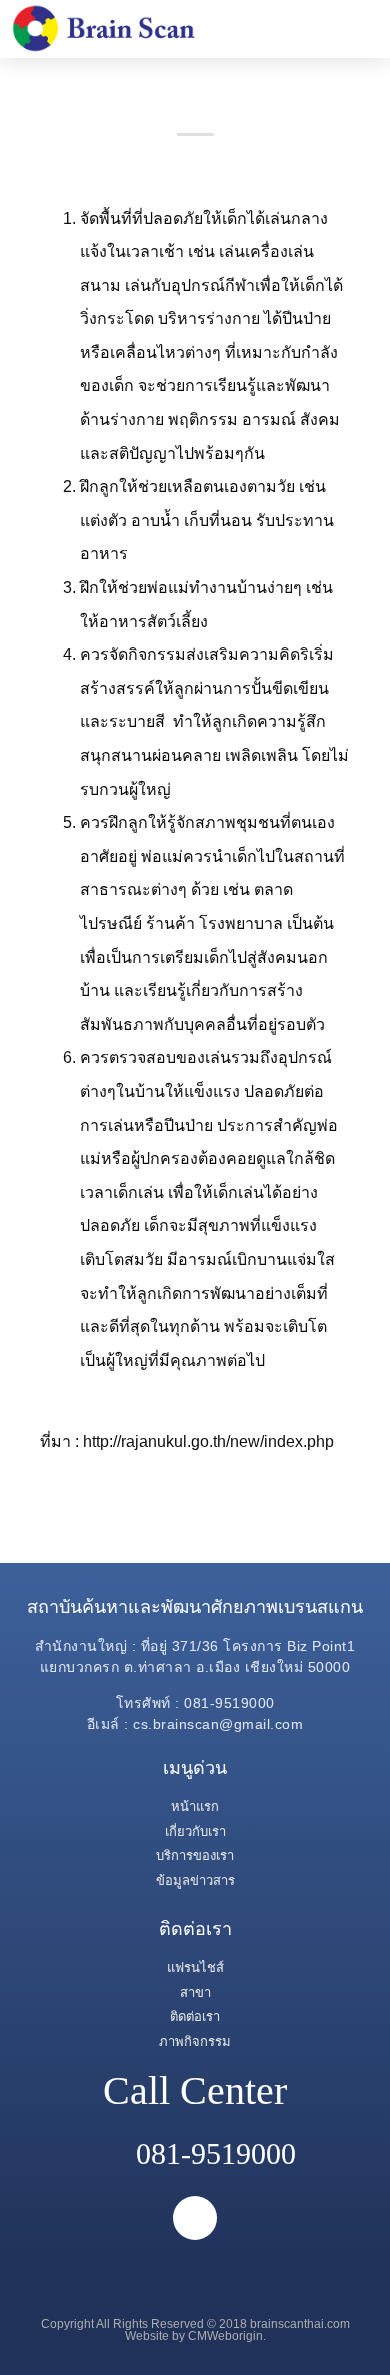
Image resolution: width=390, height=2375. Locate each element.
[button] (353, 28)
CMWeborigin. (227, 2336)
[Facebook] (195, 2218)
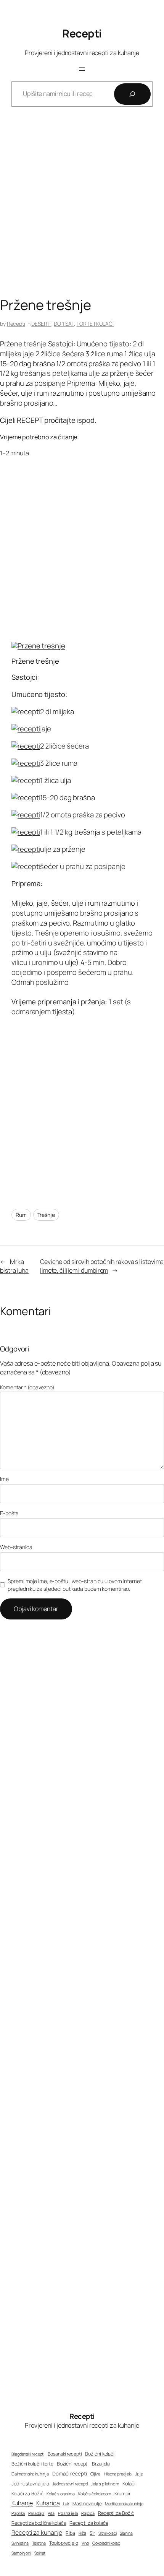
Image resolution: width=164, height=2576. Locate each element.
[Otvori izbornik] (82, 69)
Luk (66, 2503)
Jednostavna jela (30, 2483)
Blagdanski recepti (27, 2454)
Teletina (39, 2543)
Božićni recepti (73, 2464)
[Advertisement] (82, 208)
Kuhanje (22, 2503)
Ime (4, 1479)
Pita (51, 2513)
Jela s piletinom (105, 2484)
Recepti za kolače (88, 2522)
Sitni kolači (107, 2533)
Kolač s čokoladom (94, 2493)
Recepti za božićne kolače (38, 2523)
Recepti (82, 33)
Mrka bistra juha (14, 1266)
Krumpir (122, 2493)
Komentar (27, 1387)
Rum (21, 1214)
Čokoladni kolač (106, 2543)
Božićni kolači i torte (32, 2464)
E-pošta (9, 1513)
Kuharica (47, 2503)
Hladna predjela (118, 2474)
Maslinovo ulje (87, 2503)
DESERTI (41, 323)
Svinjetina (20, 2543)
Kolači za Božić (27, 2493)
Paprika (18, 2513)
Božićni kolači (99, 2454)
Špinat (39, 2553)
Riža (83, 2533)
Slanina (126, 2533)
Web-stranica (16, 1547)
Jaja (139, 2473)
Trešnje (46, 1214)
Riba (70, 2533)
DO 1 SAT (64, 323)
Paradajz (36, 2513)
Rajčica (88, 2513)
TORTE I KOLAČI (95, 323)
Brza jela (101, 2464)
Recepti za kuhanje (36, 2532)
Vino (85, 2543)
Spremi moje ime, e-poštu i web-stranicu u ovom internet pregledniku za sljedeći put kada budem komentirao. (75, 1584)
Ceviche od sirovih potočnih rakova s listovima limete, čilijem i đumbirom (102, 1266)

------------------------------

**Exercise brief**: Reproduce exactly the lines of the records above from the one with "DO 1 SAT (64, 323)" to the one with "Spremi moje ime, e-poštu", both included, and leave out everything else.

**Solution to this exercise**:
DO 1 SAT (64, 323)
Paradajz (36, 2513)
Rajčica (88, 2513)
TORTE I KOLAČI (95, 323)
Brza jela (101, 2464)
Recepti za kuhanje (36, 2532)
Vino (85, 2543)
Spremi moje ime, e-poštu i web-stranicu u ovom internet pregledniku za sljedeći put kada budem komentirao. (75, 1584)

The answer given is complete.